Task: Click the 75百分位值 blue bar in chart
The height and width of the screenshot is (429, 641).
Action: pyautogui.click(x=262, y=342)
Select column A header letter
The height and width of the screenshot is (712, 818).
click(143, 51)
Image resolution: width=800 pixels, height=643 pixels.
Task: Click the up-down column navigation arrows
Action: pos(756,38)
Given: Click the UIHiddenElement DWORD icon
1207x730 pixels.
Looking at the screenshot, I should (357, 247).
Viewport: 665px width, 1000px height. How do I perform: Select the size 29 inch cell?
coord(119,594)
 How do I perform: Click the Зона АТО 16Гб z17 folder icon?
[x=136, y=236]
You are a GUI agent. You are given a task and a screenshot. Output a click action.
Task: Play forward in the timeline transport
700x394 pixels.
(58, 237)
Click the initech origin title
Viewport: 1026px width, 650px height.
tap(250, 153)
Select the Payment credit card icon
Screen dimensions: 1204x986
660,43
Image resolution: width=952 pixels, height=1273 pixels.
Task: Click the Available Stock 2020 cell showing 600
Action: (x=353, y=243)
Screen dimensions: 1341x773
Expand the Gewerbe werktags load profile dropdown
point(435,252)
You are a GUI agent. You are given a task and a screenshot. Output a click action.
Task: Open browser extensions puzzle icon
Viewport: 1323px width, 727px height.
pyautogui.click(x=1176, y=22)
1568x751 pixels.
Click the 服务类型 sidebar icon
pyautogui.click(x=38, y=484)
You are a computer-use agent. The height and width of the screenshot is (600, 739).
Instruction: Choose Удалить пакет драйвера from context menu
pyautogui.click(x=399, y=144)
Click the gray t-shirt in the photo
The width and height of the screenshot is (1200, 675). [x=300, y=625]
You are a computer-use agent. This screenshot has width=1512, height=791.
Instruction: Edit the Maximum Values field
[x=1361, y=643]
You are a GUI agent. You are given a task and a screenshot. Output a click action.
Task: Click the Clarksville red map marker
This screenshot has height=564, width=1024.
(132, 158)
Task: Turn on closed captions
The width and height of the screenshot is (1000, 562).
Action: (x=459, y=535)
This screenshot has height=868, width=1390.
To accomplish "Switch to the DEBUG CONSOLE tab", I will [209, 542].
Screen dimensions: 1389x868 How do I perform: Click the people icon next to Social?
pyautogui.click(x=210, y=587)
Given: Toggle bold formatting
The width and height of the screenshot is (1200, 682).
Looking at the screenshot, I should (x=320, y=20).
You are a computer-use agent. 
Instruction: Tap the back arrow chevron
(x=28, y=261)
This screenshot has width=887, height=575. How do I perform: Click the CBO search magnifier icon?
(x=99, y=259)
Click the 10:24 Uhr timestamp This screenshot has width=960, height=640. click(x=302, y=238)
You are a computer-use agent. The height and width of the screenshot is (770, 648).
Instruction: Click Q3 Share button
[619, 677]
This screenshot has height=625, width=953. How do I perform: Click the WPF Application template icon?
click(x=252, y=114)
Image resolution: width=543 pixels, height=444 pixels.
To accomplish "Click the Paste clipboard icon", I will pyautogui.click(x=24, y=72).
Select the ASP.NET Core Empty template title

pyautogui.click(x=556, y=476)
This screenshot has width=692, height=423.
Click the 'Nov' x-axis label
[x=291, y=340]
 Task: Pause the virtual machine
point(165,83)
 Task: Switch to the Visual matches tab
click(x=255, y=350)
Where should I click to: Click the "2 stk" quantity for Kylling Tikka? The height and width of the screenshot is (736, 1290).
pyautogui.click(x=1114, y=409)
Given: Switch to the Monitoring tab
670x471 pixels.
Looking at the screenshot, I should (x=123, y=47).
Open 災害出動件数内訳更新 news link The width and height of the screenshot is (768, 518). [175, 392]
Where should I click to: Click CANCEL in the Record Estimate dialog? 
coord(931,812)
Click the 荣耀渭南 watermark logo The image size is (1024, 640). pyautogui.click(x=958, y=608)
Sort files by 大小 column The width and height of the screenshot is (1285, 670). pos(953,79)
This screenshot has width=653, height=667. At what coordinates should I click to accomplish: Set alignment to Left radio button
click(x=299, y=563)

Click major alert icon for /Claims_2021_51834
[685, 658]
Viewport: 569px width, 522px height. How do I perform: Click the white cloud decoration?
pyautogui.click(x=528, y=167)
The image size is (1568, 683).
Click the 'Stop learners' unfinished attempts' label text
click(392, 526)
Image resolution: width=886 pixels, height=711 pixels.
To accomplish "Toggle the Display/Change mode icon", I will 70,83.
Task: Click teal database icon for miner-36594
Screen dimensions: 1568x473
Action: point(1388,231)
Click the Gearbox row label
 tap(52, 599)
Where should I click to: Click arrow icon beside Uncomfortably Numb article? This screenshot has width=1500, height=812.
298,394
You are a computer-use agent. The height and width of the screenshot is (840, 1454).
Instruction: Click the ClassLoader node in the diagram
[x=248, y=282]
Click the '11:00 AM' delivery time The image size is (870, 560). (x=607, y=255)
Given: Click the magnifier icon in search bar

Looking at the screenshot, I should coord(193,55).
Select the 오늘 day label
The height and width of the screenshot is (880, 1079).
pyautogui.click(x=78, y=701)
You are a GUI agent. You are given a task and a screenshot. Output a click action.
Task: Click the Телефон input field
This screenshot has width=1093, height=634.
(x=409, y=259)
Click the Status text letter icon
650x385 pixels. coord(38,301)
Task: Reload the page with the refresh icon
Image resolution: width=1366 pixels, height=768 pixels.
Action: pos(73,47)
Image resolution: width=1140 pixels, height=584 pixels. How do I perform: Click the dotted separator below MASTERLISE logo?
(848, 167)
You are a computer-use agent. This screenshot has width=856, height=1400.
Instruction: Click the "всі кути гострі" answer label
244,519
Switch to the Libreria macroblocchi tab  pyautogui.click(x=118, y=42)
- - -
_Challenge_
Copy all of the rows above without changing a single character.

_Output for this exercise_
Task: Click the 75百分位值 blue bar in chart
The height and width of the screenshot is (429, 641).
Action: pyautogui.click(x=262, y=342)
Select column A header letter
The height and width of the screenshot is (712, 818).
click(143, 51)
Image resolution: width=800 pixels, height=643 pixels.
Task: Click the up-down column navigation arrows
Action: pos(756,38)
Given: Click the UIHiddenElement DWORD icon
1207x730 pixels.
Looking at the screenshot, I should (357, 247).
Viewport: 665px width, 1000px height. How do I perform: Select the size 29 inch cell?
coord(119,594)
 How do I perform: Click the Зона АТО 16Гб z17 folder icon?
[x=136, y=236]
You are a GUI agent. You are given a task and a screenshot. Output a click action.
Task: Play forward in the timeline transport
700x394 pixels.
(58, 237)
Click the initech origin title
Viewport: 1026px width, 650px height.
tap(250, 153)
Select the Payment credit card icon
Screen dimensions: 1204x986
660,43
Image resolution: width=952 pixels, height=1273 pixels.
Task: Click the Available Stock 2020 cell showing 600
Action: (x=353, y=243)
Screen dimensions: 1341x773
Expand the Gewerbe werktags load profile dropdown
point(435,252)
You are a GUI agent. You are given a task and a screenshot. Output a click action.
Task: Open browser extensions puzzle icon
Viewport: 1323px width, 727px height.
pyautogui.click(x=1176, y=22)
1568x751 pixels.
Click the 服务类型 sidebar icon
pyautogui.click(x=38, y=484)
You are a computer-use agent. The height and width of the screenshot is (600, 739).
Instruction: Choose Удалить пакет драйвера from context menu
pyautogui.click(x=399, y=144)
Click the gray t-shirt in the photo
The width and height of the screenshot is (1200, 675). [x=300, y=625]
You are a computer-use agent. This screenshot has width=1512, height=791.
Instruction: Edit the Maximum Values field
[x=1361, y=643]
You are a GUI agent. You are given a task and a screenshot. Output a click action.
Task: Click the Clarksville red map marker
This screenshot has height=564, width=1024.
(132, 158)
Task: Turn on closed captions
The width and height of the screenshot is (1000, 562).
Action: (x=459, y=535)
This screenshot has height=868, width=1390.
To accomplish "Switch to the DEBUG CONSOLE tab", I will [209, 542].
Screen dimensions: 1389x868 How do I perform: Click the people icon next to Social?
pyautogui.click(x=210, y=587)
Given: Toggle bold formatting
The width and height of the screenshot is (1200, 682).
Looking at the screenshot, I should (x=320, y=20).
You are a computer-use agent. 
Instruction: Tap the back arrow chevron
(x=28, y=261)
This screenshot has width=887, height=575. How do I perform: Click the CBO search magnifier icon?
(x=99, y=259)
Click the 10:24 Uhr timestamp This screenshot has width=960, height=640. click(x=302, y=238)
You are a computer-use agent. The height and width of the screenshot is (770, 648).
Instruction: Click Q3 Share button
[619, 677]
This screenshot has height=625, width=953. How do I perform: Click the WPF Application template icon?
click(x=252, y=114)
Image resolution: width=543 pixels, height=444 pixels.
To accomplish "Click the Paste clipboard icon", I will pyautogui.click(x=24, y=72).
Select the ASP.NET Core Empty template title

pyautogui.click(x=556, y=476)
This screenshot has width=692, height=423.
Click the 'Nov' x-axis label
[x=291, y=340]
 Task: Pause the virtual machine
point(165,83)
 Task: Switch to the Visual matches tab
click(x=255, y=350)
Where should I click to: Click the "2 stk" quantity for Kylling Tikka? The height and width of the screenshot is (736, 1290).
pyautogui.click(x=1114, y=409)
Given: Switch to the Monitoring tab
670x471 pixels.
Looking at the screenshot, I should (x=123, y=47).
Open 災害出動件数内訳更新 news link The width and height of the screenshot is (768, 518). [175, 392]
Where should I click to: Click CANCEL in the Record Estimate dialog? 
coord(931,812)
Click the 荣耀渭南 watermark logo The image size is (1024, 640). pyautogui.click(x=958, y=608)
Sort files by 大小 column The width and height of the screenshot is (1285, 670). pos(953,79)
This screenshot has width=653, height=667. At what coordinates should I click to accomplish: Set alignment to Left radio button
click(x=299, y=563)

Click major alert icon for /Claims_2021_51834
[685, 658]
Viewport: 569px width, 522px height. How do I perform: Click the white cloud decoration?
pyautogui.click(x=528, y=167)
The image size is (1568, 683).
Click the 'Stop learners' unfinished attempts' label text
click(392, 526)
Image resolution: width=886 pixels, height=711 pixels.
To accomplish "Toggle the Display/Change mode icon", I will 70,83.
Task: Click teal database icon for miner-36594
Screen dimensions: 1568x473
Action: point(1388,231)
Click the Gearbox row label
 tap(52, 599)
Where should I click to: Click arrow icon beside Uncomfortably Numb article? This screenshot has width=1500, height=812.
298,394
You are a computer-use agent. The height and width of the screenshot is (840, 1454).
Instruction: Click the ClassLoader node in the diagram
[x=248, y=282]
Click the '11:00 AM' delivery time The image size is (870, 560). (x=607, y=255)
Given: Click the magnifier icon in search bar

Looking at the screenshot, I should coord(193,55).
Select the 오늘 day label
The height and width of the screenshot is (880, 1079).
pyautogui.click(x=78, y=701)
You are a GUI agent. You are given a task and a screenshot. Output a click action.
Task: Click the Телефон input field
This screenshot has width=1093, height=634.
(x=409, y=259)
Click the Status text letter icon
650x385 pixels. coord(38,301)
Task: Reload the page with the refresh icon
Image resolution: width=1366 pixels, height=768 pixels.
Action: pos(73,47)
Image resolution: width=1140 pixels, height=584 pixels. How do I perform: Click the dotted separator below MASTERLISE logo?
(848, 167)
You are a computer-use agent. This screenshot has width=856, height=1400.
Instruction: Click the "всі кути гострі" answer label
244,519
Switch to the Libreria macroblocchi tab  pyautogui.click(x=118, y=42)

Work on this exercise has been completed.